Johann Reinhardt.

Edward Waller Claypole.

Carlos Berg.

Edgar R. Waite.

From Austria the voyage of the frigate Novara has yielded large material which has been described by Dr. Rudolph Kner. The cream of many voyages of many Danish merchant vessels has been gathered in the "Spolia Atlantica" and other truly classical papers of Christian Frederik Lütken, of the University of Copenhagen, one of the most accomplished naturalists of recent times.

F. H. von Kittlitz has written on the fishes seen by him in the northern Pacific, and earlier and more important we may mention the many ichthyological notes found in the records of travel in Mexico and South America by Alexander von Humboldt (1796-1859).

The local faunal work in various nations has been very extensive.
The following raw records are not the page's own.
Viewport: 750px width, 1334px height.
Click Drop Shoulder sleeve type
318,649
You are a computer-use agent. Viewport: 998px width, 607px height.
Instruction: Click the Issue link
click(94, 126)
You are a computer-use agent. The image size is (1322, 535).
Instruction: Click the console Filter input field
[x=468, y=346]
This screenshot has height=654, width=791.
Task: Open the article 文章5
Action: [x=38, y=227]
In Great Britain we may note Parnell's "Natural History of the Fishes of the Firth of Forth," published in Edinburgh in 1838, William Yarrell's "History of British Fishes" (1859), the earlier histories of British fishes by Edward Donovan and by William Turton, and the works of J. Couch (1862) and Dr. Francis Day (1888), possessing similar titles. The work of Day, with its excellent plates, will long be the standard account of the relatively scant fish fauna of the British islands. H. G. Seeley has prepared (1886) also a useful synopsis of "The Fresh-water Fishes of Europe."

We may here notice without praise the pretentious work of William Swainson (1838-39). W. Thompson has written of the fishes of Ireland, and Rev. Richard T. Lowe and J. Y. Johnson have done most excellent work on the fishes of Madeira. F. McCoy, better known for work on fossil fishes, may be mentioned here.